**EXERCISE REQUIREMENTS:** Continue the open letter to Micaela Diamond about Parade from the point where it stops, keeping the writer's voice.

**EXERCISE PASSAGE:**

An Open Letter to Micaela Diamond

For young Micaela whose dream was to become a Jewish cantor until she heard JRB’s music.
–Micaela Diamond Bio, Parade, November 2022
Dear Micaela,
Hello again. My name’s Camille. On November 5, 2022, the dream of a lifetime came true: I saw Parade at the New York City Center. On April 29, 2023, I saw Parade on Broadway at the Bernard B. Jacobs Theatre. Yesterday, August 6, 2023, Parade has its final performance. And today, August 7, 2023, I wanted to take a moment to thank you and the creative team for that gift.
I’ve been saying “Ben Platt is my dream Leo Frank” since 2016, and he was, of course, excellent, demonstrating an incredible amount of restraint and carefully breaking our hearts at just the right time. But it’s not just Platt — every member of the Parade cast brings something essential to the table. Douglas Lyons may be one of the most exciting people working in theatre today; his written work perfectly mirrors the passion and energy he brings to his performance of “A Rumblin’ and a Rollin’” (he had to miss closing week due to COVID; Douglas, if you’re reading, please know I want to be you when I grow up.) Alex Joseph Grayson is terrifyingly charismatic as Jim Conley, one of the most challenging roles in the piece. But I was most wary about this “Micaela Diamond” person. Admittedly, a huge chunk of the worry was personal bias. Carolee Carmello is my favorite actress to ever grace a Broadway stage, and her performance as Lucille is a coveted, precious thing that I was wary of trusting another with. Thankfully Lucille is safe in your hands. Much like Carolee, you have a voice that doesn’t sound like anything I’ve ever heard, and when paired with Jason Robert Brown’s magnificent Americana score, an effect is created that needs to be heard to be believed. I also appreciate that Lucille’s persistence was ever-present in your performance — even in the early tumultuous stages of Act I, it’s clear that you are a woman with the power to change everything.
The Leo Frank case and the impact it had on American hate movements is a gruesome, sorrowful history which is simultaneously ever-forgotten and always relevant. When tackling Parade, the director has important choices to make about how much of the real world they want to pull into their piece, and how to fit it into a loaded media landscape. The sudden burst in popularity of the true crime genre has created a host of questions about how to honor victims, how to deliver information, the ethics of consent, legal protection, and whether or not it’s ethical to be talking about at all. Once again, I am pleased to say Michael Arden understood the assignment. You and Ben are Lucille and Leo, and the old photographs of the two of them watch you on the wall in a multilevel tactic of putting a face to a name. Instead of fabricated news articles designed for set dressing, copies of the genuine Jeffersonian articles Tom Watson wrote loom overhead. Every podcaster would do well to take this from Arden: these red clay ghosts are real. On the stage, we can grant them bodies again.

**EXTRACTED INFORMATION:**
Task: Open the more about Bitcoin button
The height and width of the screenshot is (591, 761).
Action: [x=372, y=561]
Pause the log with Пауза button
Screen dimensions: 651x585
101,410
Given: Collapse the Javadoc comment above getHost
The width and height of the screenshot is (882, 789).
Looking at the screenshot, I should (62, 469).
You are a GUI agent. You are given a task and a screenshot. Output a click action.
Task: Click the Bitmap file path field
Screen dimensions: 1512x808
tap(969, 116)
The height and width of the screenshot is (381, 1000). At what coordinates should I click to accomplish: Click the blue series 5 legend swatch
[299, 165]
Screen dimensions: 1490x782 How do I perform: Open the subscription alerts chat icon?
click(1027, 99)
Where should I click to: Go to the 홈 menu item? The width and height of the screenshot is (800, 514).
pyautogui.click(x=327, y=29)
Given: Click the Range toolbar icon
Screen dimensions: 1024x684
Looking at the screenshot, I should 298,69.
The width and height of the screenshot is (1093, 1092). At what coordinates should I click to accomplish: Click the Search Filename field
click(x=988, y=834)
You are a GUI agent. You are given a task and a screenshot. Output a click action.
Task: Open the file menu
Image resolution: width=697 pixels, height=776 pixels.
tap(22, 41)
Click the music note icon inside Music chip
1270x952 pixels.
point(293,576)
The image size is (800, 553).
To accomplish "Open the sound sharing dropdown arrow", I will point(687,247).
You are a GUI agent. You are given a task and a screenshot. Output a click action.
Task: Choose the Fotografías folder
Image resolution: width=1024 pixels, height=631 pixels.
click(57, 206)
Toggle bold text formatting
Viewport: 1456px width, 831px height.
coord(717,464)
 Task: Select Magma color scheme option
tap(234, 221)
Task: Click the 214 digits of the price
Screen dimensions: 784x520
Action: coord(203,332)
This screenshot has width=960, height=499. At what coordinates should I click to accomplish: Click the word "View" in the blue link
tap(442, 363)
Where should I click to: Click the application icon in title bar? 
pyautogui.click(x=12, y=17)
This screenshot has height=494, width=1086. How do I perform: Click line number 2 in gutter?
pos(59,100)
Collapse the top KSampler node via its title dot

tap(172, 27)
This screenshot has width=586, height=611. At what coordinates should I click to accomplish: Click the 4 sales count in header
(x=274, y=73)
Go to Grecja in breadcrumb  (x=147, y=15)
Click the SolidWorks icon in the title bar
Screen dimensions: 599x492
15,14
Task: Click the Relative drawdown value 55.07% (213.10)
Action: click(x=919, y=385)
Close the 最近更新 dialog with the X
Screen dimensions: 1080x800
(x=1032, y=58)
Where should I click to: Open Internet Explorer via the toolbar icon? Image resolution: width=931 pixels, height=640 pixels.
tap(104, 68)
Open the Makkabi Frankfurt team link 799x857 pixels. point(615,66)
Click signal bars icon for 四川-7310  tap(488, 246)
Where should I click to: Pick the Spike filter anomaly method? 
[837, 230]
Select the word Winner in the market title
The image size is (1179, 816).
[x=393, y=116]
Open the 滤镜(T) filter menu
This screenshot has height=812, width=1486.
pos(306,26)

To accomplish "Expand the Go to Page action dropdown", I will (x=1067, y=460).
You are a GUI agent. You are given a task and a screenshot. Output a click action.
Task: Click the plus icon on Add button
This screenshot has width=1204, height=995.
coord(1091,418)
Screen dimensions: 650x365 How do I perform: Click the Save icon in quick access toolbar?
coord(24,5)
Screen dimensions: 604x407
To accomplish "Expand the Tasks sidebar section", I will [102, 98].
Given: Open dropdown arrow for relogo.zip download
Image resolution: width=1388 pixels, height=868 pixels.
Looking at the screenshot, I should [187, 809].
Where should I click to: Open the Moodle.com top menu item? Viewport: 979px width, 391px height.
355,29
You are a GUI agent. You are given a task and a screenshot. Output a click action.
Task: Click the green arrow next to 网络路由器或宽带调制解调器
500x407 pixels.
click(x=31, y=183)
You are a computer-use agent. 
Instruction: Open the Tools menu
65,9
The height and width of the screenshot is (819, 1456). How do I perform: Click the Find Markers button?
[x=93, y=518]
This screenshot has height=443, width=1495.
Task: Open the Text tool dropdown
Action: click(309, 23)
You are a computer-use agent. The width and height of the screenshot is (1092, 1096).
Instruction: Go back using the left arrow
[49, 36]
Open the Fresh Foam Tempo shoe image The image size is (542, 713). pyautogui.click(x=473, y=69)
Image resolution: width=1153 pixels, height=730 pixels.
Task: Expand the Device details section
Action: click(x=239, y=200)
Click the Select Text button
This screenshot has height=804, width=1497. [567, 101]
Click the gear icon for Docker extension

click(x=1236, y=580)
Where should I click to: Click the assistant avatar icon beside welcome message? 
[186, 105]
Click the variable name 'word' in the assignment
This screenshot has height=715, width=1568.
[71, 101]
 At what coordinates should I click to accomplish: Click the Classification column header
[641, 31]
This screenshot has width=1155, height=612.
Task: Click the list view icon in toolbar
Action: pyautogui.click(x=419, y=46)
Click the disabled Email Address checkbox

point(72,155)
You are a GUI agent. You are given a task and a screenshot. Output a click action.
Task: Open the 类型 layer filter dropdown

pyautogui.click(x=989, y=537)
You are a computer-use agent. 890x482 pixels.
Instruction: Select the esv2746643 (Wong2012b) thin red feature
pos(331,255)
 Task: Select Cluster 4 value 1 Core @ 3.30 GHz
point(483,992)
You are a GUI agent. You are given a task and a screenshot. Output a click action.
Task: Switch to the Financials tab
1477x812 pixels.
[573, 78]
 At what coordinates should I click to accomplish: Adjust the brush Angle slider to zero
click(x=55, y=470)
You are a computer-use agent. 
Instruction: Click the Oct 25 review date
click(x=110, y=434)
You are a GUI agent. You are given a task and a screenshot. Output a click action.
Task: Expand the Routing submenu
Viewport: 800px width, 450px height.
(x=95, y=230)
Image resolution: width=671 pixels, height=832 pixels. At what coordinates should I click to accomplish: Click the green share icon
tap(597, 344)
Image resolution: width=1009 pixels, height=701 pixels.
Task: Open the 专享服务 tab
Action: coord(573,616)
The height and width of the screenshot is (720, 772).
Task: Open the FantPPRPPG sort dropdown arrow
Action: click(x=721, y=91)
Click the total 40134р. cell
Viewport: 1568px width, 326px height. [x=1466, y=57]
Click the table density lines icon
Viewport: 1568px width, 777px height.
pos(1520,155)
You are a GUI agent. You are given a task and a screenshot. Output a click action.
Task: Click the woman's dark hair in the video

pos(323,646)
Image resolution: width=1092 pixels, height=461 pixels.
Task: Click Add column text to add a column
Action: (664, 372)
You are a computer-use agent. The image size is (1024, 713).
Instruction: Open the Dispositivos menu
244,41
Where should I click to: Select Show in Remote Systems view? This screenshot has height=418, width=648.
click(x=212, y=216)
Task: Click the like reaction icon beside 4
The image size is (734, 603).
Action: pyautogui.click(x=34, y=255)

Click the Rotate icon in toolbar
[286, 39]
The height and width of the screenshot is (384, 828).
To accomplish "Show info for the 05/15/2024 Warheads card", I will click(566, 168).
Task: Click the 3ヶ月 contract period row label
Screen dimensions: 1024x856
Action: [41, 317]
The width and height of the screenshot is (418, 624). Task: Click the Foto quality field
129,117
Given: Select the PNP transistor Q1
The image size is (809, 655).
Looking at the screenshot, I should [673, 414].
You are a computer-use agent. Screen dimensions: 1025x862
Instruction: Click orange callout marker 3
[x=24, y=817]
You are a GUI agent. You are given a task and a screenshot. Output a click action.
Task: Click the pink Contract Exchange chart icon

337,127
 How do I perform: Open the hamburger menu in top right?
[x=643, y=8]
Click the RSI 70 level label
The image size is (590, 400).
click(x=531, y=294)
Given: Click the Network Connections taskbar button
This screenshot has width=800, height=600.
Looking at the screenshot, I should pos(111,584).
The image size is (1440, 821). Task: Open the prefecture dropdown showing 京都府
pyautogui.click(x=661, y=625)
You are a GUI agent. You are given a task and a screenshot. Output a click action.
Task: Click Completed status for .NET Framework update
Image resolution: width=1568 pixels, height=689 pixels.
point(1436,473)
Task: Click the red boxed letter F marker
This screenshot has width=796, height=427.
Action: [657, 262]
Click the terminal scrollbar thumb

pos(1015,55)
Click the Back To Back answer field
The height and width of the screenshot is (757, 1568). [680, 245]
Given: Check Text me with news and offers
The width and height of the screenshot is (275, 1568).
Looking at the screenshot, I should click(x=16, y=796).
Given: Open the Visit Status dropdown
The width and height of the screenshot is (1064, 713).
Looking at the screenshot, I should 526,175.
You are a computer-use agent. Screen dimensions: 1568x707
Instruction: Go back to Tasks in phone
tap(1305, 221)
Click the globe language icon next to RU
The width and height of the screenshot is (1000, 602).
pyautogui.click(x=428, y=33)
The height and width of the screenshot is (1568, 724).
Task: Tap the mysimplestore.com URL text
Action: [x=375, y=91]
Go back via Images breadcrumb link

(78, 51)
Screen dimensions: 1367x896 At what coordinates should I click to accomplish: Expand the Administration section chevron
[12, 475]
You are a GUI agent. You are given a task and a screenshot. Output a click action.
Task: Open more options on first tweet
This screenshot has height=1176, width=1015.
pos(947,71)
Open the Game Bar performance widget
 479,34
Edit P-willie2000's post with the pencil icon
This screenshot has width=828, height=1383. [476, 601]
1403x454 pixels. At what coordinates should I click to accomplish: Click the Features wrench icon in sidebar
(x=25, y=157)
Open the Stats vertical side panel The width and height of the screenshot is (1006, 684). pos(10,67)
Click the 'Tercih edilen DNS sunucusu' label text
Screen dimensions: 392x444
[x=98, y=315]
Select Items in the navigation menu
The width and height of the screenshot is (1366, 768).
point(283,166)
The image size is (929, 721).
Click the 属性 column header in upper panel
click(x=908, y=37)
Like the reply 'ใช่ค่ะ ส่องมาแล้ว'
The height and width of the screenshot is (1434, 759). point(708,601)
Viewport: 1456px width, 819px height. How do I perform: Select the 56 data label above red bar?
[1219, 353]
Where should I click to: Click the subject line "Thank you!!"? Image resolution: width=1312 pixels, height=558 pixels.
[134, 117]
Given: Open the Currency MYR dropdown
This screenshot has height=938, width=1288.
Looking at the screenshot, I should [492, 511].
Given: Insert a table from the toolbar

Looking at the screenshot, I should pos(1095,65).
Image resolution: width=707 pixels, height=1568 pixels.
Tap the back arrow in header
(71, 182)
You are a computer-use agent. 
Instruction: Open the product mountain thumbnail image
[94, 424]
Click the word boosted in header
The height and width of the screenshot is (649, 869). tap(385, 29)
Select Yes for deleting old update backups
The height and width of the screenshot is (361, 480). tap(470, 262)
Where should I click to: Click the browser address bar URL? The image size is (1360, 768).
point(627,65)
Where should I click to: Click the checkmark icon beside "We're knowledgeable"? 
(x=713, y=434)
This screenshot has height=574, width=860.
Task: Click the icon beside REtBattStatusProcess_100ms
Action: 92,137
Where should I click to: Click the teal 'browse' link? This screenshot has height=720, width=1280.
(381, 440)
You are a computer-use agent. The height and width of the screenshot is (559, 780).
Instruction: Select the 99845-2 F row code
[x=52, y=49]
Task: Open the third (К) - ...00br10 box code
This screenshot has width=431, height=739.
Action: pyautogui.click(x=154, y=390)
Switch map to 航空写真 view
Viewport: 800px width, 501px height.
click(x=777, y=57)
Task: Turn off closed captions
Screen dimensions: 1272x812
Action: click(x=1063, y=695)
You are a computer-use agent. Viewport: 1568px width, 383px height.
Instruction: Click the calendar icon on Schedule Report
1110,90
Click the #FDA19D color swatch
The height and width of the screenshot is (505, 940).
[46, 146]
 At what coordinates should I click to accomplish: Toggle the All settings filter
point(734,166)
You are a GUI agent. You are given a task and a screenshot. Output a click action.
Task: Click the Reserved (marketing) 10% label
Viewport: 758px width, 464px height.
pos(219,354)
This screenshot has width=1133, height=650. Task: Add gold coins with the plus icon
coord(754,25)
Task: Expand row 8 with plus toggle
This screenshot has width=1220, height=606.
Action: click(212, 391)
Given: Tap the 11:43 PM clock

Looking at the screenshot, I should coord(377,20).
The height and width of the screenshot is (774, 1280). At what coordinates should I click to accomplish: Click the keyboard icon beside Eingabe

**EXERCISE RESULT:**
It’s impossible to describe in words how paradigm-shifting the presence of Parade has been in my life, so I will now attempt to do so with stories. I’ve done 2 separate projects on Leo Frank and Parade, one in high school and one in college. At a summer intensive, a choreographer called me “the Parade girl” because he overheard me talking about the show with a counselor and was impressed that I knew the exact number of orchestra pieces off the top of my head. Whenever I started to doubt the capacity of my own work or the future of the arts, I’d glance over to the OBC playbill sticker on my dorm room fridge, and I’d get back to work. I never ever thought that the day would come when I’d get to see Parade on a Broadway stage, and I certainly never thought it would be as superb as this. So it should come as no surprise that the person who asked the last question at the November 5th post-show Q&A was me. I leapt out of my skin when Jason Robert Brown called on me, I sobbed a lot, I somehow managed to ask a coherent question, and I said something along the lines of “I can’t tell you seeing this show on a Broadway stage means to me.” You smiled at me, and you said “I feel the same way.”
Thank you. Thank you for everything, but for that most of all.
From young Camille whose godfather drove her from Atlanta to Marietta to visit the site of Leo’s death.